Located on a brownfield site and steps away from a subway station—and just blocks from several other lines—the project is a classic example of transit-oriented development.

LISC New York City has been a partner in the development every step of the way, from providing the CDC with funds from its NYC Acquisition Loan Fund to purchase the land in 2011 to connecting CHLDC to the New York-Connecticut Transit-Oriented Housing Incentive Fund, a joint project of the New York-Connecticut Sustainable Communities Consortium and LISC. 

The anchor tenant will be a Key Foods, fulfilling CHLDC’s goal from the first discussions of the project to bring in a supermarket for the underserved community.

CHLDC staff have been working with Key Foods on healthy food options, and the store will be participating in the city’s Food Retail Expansion to Support Health program (FRESH), which offers tax incentives for stores that meet a set of criteria for offering nutritious food.

Students at a six-week cooking series for CHLDC Counselors in Training.

“We collected significant data and community input before the program launched to evaluate how each CDC’s assets relate to the community, from where people can buy food to health centers to school-based gardens.

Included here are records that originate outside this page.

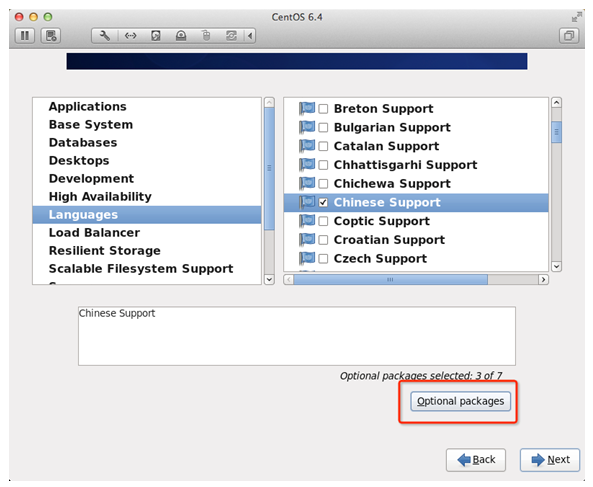Click the mouse device toolbar icon
This screenshot has height=487, width=593.
206,36
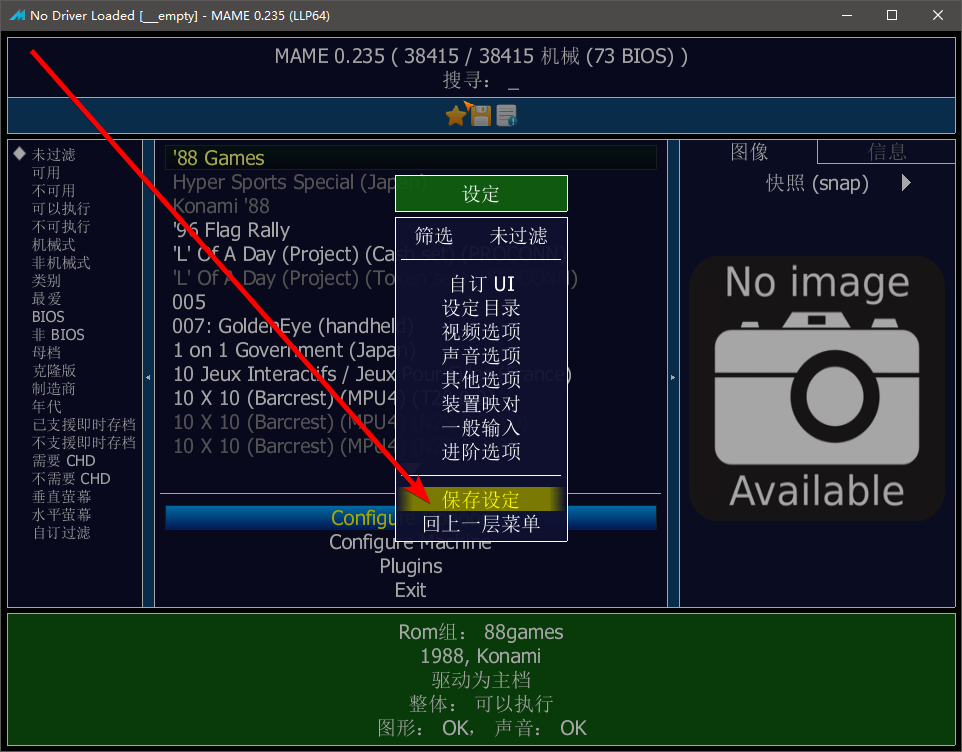Screen dimensions: 962x752
Task: Click the MAME logo in title bar
Action: pos(17,15)
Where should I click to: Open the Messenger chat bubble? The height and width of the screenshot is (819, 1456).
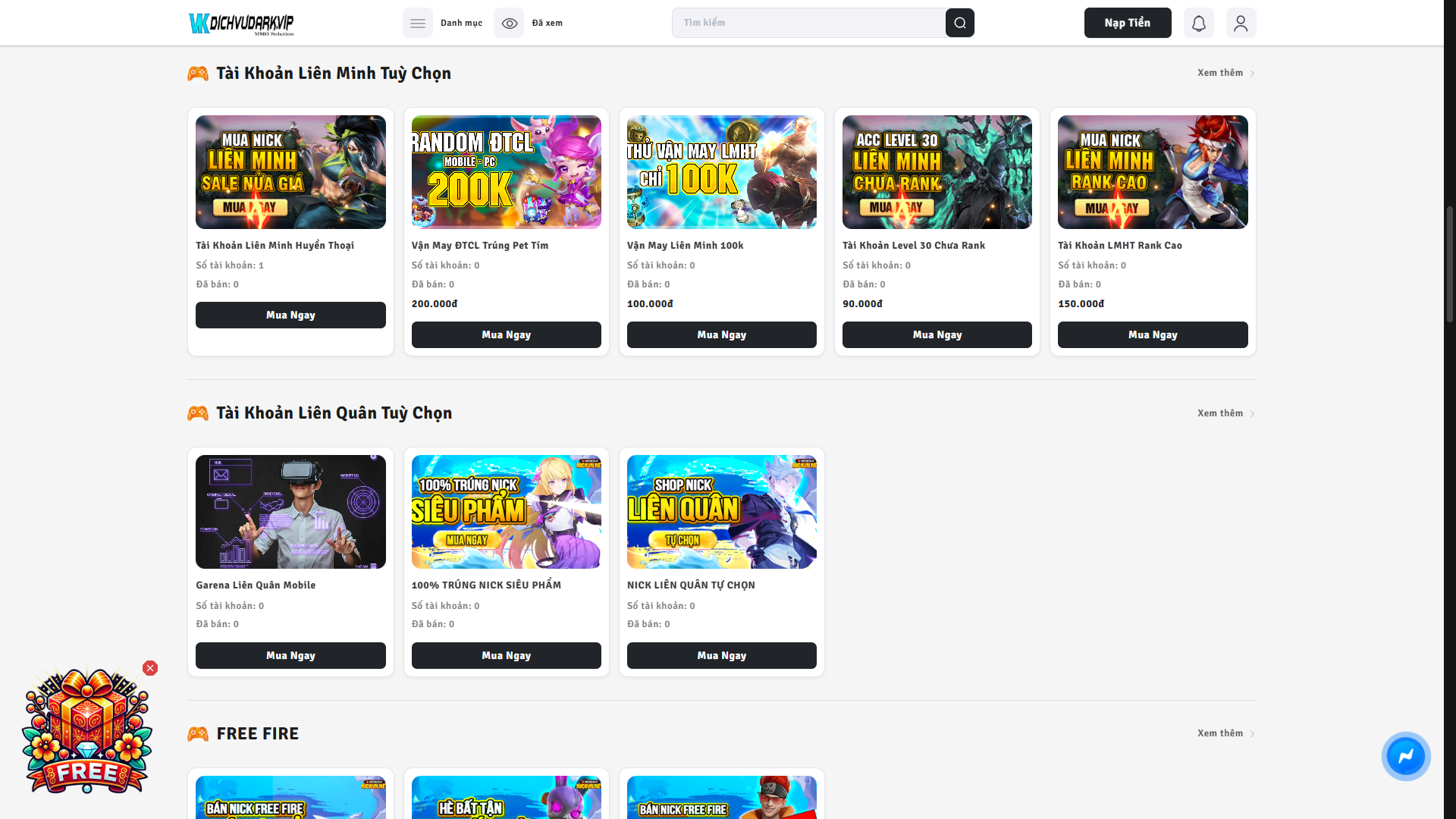[x=1405, y=756]
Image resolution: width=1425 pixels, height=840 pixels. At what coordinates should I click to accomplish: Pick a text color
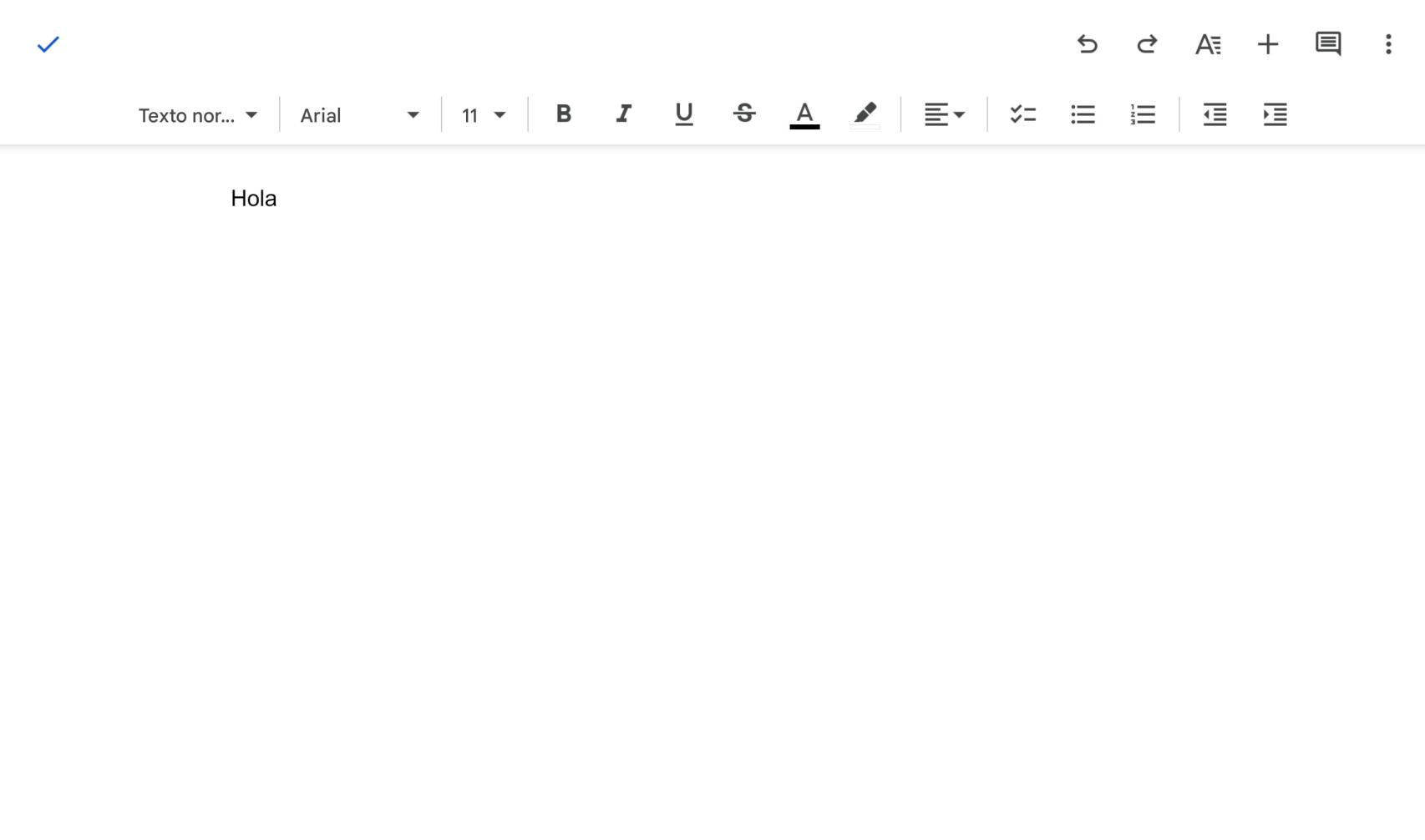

In their strategic plans, each CDC created a proposed set of healthy food strategic interventions that align with their real estate assets, organizational strengths, community needs, and other neighborhood-based resources, services and partners,” Flynn says.

Both Flechsig and Lauros emphasize that bringing more healthy foods to Cypress Hills is an ongoing, constantly improving project.

The cooking demonstrations have gone so well, for instance, they’re trying something new this fall: A six-week cooking series at local school IS 302 for "Counselors in Training" (CITs), young people who are learning how to take on additional leadership roles within CHLDC. The plan is for the CITs to then integrate what they've learned into the CHLDC programs, like after-school programs and day care centers.

“It builds on the community-chef demonstrations, but the students will be doing the cooking this time,” Flechsig says. “It’s yet another way to spread the word about healthy eating.”